二、基于PCR方法的中药DNA分子鉴定技术
聚合酶链式反应(polymerase chain reaction，简称PCR) 是美国科学家Mullis K. B. 等人于1985年发明的一种快速体外DNA片段扩增技术（亦称无细胞分子克隆技术）。PCR技术是分子生物学领域的一项革命性的突破、是分子生物学发展史上的又一里程碑，该技术因此而获得了1993年的诺贝尔化学奖。

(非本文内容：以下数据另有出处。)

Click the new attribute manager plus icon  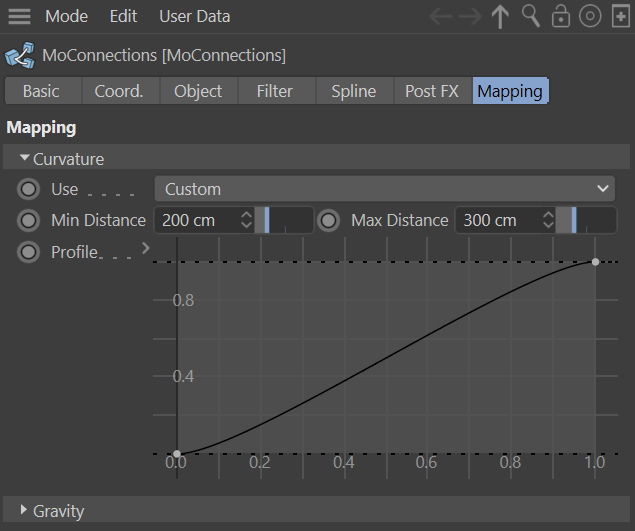[618, 17]
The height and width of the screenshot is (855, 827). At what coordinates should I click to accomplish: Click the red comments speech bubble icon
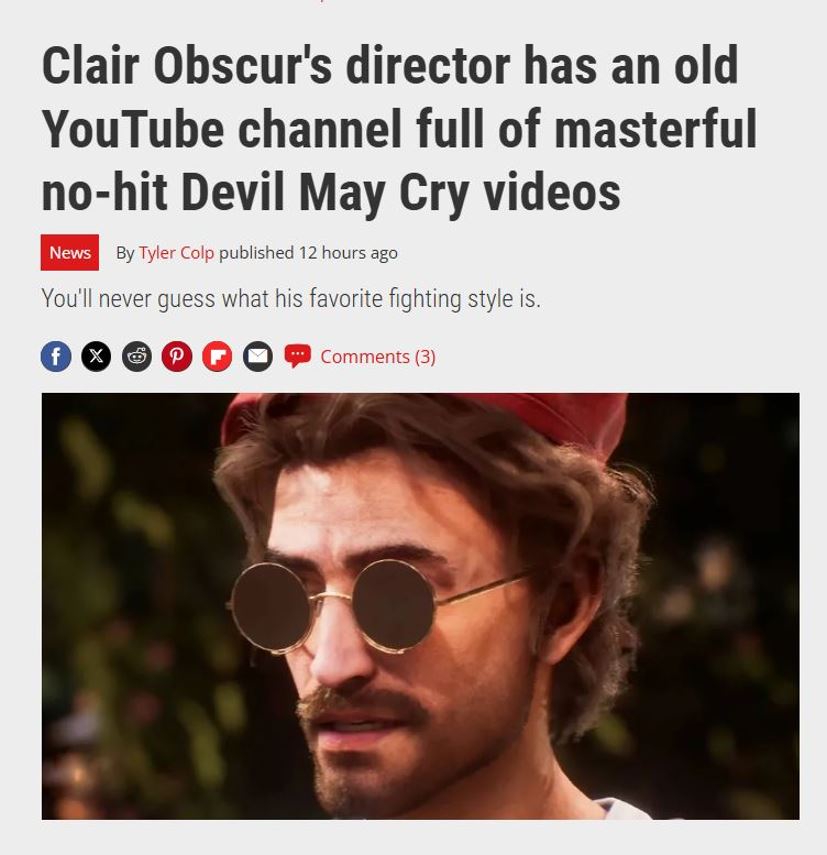(x=298, y=356)
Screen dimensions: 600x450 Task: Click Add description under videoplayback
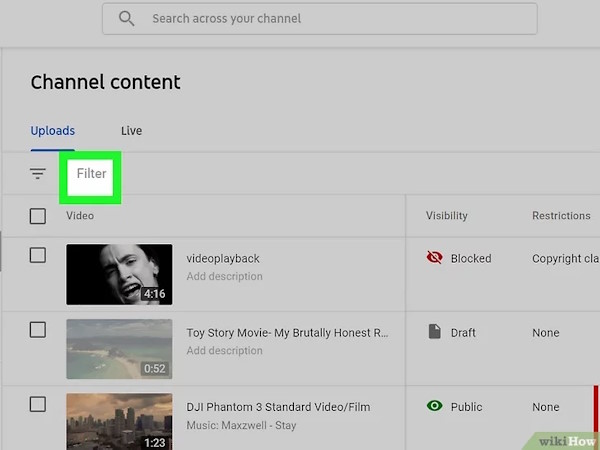click(225, 276)
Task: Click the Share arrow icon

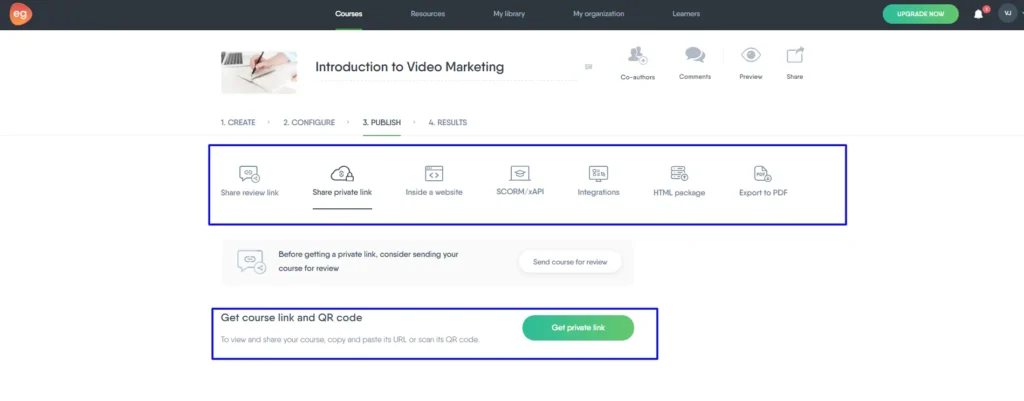Action: click(794, 56)
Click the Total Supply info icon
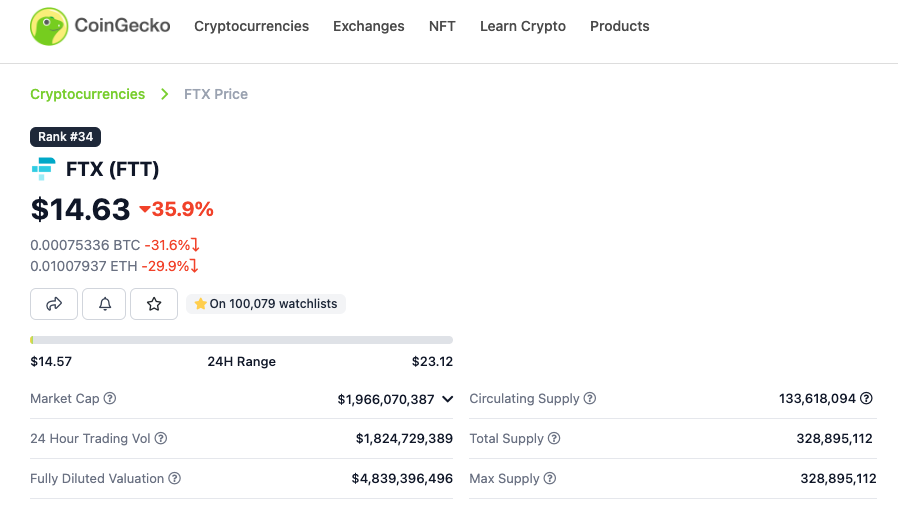 point(554,438)
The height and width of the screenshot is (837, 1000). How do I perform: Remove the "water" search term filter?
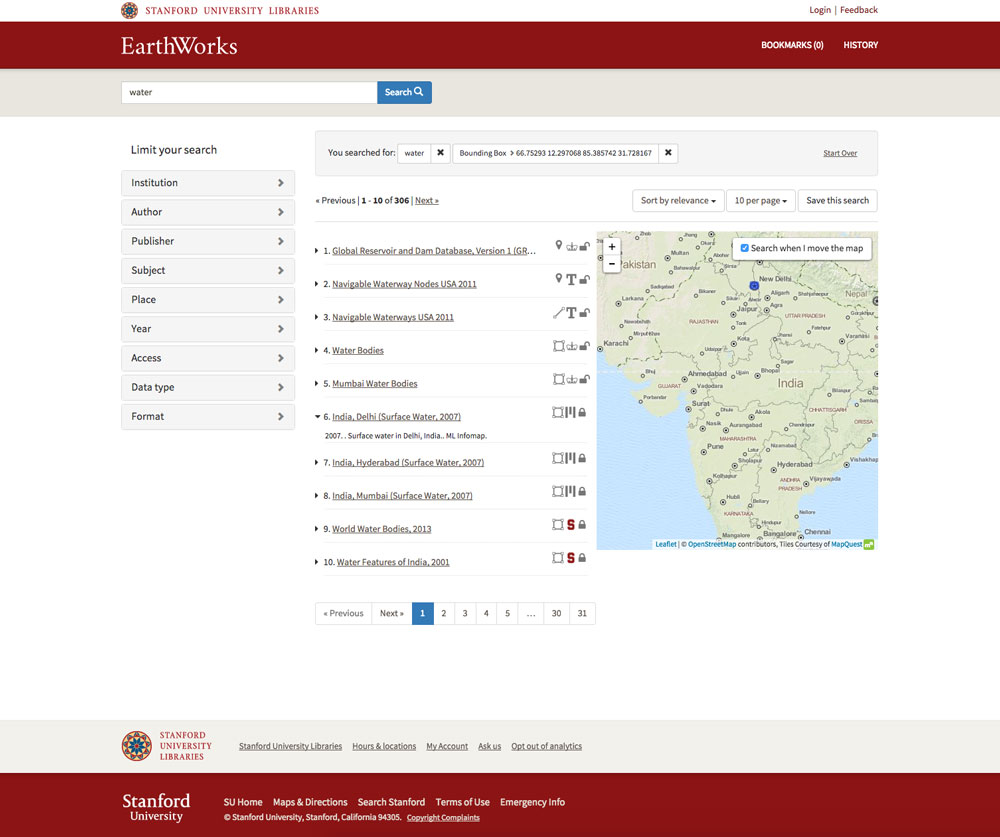[x=440, y=153]
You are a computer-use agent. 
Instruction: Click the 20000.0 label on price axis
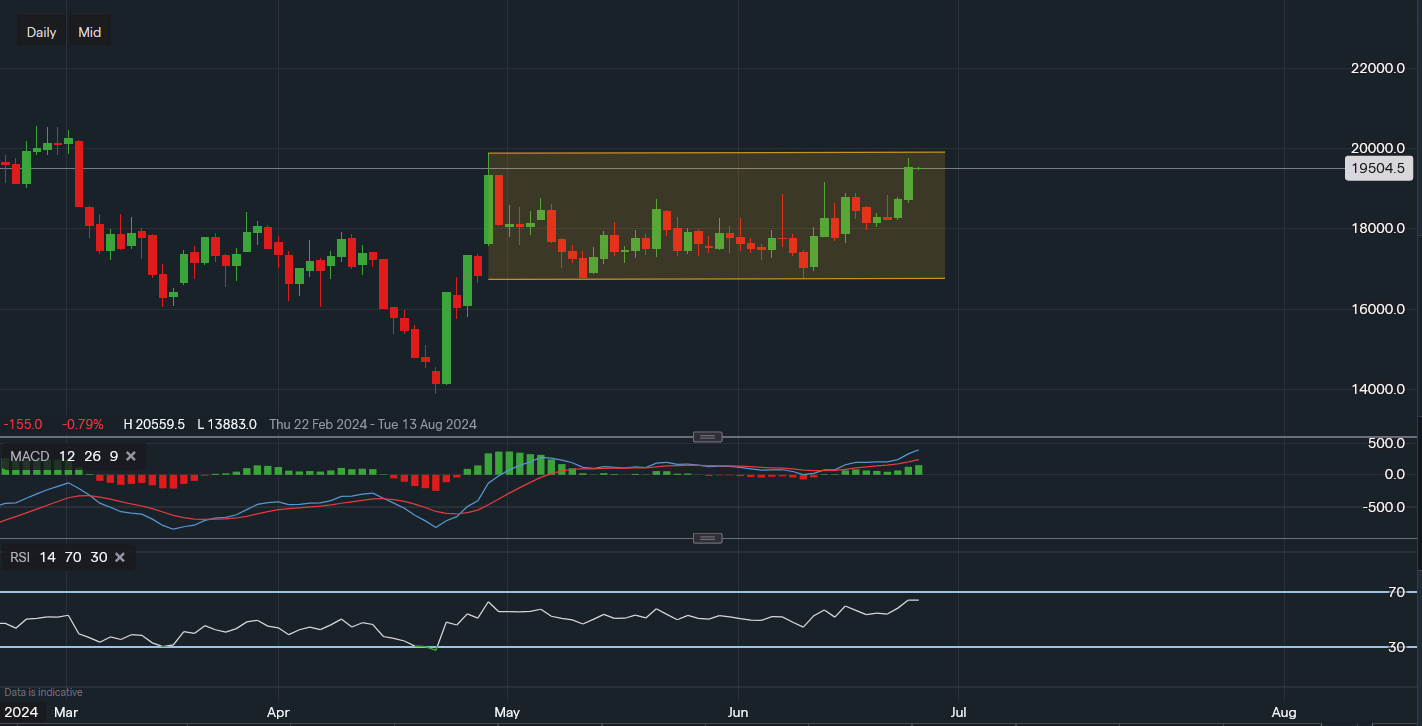click(1376, 148)
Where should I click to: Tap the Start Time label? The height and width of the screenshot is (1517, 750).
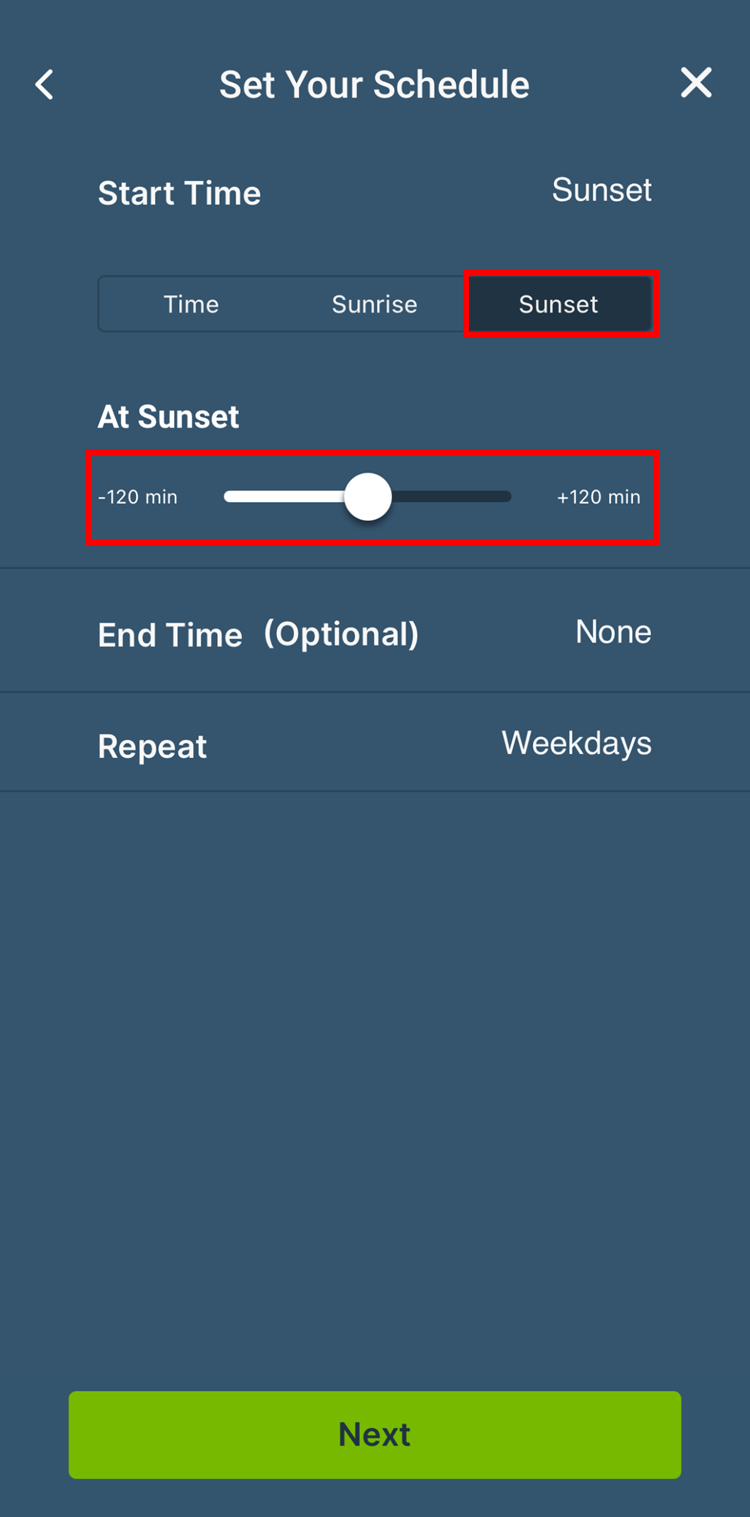point(179,193)

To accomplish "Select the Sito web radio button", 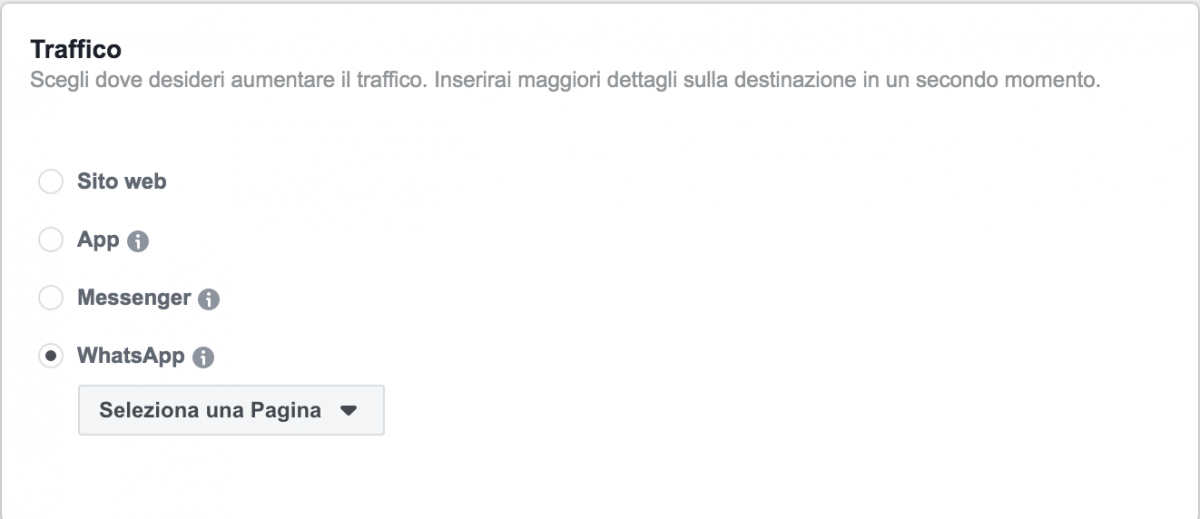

其原理是以极少量供试品DNA链为模板，由一对人工合成的寡核苷酸链（即引物）作为介导，通过DNA聚合酶促反应，在体外进行特异DNA序列扩增。其过程包括高温变性、适温复性和延伸的重复循环。每一循环中合成的引物延伸产物都可作为下一循环中的模板，故每次循环中靶DNA的拷贝数几乎呈几何级数增长，因此经过20～30次循环，就可将痕量的供试品DNA片段扩增数百万倍[3]。将不同待测中药（来源于生物的中药）的DNA片段扩增后比较其异同，就可以准确地鉴定中药的分类归属。
 
1. 机扩增多态DNA（RAPD）、任意引物PCR（AP−PCR）技术
PCR技术自90年代引入到中药学研究领域后，对中药材鉴定新方法的建立与发展也产生了巨大的推动作用，目前应用于该领域的主要是随机扩增多态DNA（Random Amplified Polymorphic DNA，简称RAPD）或任意引物PCR（Arbitrary Primer–PCR，简称AP-PCR）技术。RAPD与 AP-PCR方法是继RFLP之后，在1990年由美国杜邦公司的Williams 和加利福尼亚生物研究所Welsh 领导的两个研究小组同时发明的一种DNA分子标记技术，前者称之为RAPD，后者称之为AP-PCR。RAPD分子标记是用任意顺序的10个碱基的寡核苷酸片段作为单引物，以未知序列的基因组DNA为模板，通过PCR扩增产生多态DNA片段，每个随机扩增的多态性片段可以作为分子图谱的一个位点，因此用来构建物种的遗传图谱作基因连锁分析等。RAPD实验包括DNA提取、PCR扩增和电泳检测三个步骤。AP-PCR是用20个碱基或是30个碱基的寡核苷酸片段作为任意引物，以未知序列的基因组DNA为模板，通过PCR扩增作DNA指纹分析，称之为任意引物PCR（AP-PCR）[3]。利用RAPD或AP-PCR从不同生物样品中人工合成DNA片段，而这种DNA片段的大小、数目因不同的生物而异，故也称之为DNA指纹图谱技术。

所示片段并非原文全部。